From The AFRO American: Race, Economics Loom Large at Democrats’ Debate
"The Democratic candidates for president talked about a wide variety of issues in their recent debate but issues of income equality and race relations played a major part of the discussion.
"Former Secretary of State Hillary Clinton, the front-runner in the Democratic presidential contest, was joined at the CNN/Facebook-hosted first Democratic presidential debate by U.S. Sen. Bernie Sanders (I-Vt.), former Maryland Gov. Martin O’Malley, former Virginia Sen. Jim Webb and former Sen. Lincoln Chafee on Oct. 13 at the Wynn Las Vegas resort in Las Vegas, Nevada. During the two-hour long event, the candidates focused on the economy, foreign policy and race relations.

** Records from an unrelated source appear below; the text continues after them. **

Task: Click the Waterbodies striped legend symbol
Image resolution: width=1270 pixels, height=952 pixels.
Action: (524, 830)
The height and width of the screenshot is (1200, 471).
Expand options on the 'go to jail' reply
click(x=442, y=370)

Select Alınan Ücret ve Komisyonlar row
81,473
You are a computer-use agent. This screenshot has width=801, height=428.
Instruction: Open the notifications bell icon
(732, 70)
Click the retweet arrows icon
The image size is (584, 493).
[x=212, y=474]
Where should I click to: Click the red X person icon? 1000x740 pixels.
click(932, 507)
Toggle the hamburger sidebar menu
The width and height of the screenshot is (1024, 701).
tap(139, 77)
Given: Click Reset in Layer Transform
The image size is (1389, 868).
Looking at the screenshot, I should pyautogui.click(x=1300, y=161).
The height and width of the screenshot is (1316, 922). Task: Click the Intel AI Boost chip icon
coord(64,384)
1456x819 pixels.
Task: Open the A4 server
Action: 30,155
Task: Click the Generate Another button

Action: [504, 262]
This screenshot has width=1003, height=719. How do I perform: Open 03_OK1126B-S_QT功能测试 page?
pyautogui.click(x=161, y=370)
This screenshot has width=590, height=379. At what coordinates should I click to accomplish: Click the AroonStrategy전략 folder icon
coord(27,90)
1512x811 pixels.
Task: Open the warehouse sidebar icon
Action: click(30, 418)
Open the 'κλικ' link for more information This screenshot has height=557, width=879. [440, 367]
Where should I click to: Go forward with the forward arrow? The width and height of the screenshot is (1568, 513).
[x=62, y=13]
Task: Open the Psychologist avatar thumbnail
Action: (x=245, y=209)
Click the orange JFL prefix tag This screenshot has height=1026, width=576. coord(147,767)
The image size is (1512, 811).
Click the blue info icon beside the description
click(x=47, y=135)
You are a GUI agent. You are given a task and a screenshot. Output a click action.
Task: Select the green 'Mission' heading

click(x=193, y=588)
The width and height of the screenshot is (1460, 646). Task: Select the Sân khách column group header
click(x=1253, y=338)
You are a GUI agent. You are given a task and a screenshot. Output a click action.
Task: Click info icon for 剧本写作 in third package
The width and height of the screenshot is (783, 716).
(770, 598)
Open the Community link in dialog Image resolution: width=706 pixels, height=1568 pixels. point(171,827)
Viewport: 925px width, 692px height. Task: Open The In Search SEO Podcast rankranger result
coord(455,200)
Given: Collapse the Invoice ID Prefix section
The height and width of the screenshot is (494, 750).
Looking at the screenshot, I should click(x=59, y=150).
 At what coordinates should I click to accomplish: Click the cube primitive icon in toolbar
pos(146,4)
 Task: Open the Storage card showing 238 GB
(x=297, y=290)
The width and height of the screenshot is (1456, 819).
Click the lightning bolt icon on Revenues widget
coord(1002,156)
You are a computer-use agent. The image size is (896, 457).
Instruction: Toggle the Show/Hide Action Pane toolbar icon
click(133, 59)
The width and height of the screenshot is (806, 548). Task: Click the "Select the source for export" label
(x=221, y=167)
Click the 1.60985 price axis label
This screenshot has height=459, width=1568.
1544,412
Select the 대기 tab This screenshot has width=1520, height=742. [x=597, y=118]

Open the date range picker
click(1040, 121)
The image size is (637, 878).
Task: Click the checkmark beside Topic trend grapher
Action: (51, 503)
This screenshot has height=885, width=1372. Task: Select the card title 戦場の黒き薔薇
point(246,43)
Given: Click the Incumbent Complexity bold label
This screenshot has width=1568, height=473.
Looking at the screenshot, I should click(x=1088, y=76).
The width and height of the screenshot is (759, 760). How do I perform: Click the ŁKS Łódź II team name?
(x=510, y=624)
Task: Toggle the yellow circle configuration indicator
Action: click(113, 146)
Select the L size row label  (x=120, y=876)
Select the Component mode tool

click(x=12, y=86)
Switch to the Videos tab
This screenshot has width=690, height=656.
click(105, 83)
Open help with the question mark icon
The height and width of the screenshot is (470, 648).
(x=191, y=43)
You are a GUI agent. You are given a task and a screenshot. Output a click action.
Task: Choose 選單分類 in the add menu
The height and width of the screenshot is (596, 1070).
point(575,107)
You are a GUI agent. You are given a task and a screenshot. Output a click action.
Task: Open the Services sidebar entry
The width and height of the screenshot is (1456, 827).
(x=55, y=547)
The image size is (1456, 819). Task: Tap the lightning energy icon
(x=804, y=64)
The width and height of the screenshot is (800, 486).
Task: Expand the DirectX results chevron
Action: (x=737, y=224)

"When asked about the Black Lives Matter movement, Sanders made his views clear. 'Yes, Black lives matter,' the senator said. 'We have to combat institutional racism and reform the criminal justice system.'
"On Black Lives Matter, O’Malley said that while he was the mayor of Baltimore, he saw that people of color’s lives were undervalued and he worked with Black and Brown leaders in his city to address race problems. Clinton credited President Obama for leading the discussion on racial justice and said that the country’s leaders need to address mass incarceration and improving the lives of all children.
“'If there is one thing that has bipartisan support in the Congress is that we have to address the problems of the criminal justice system,' she said."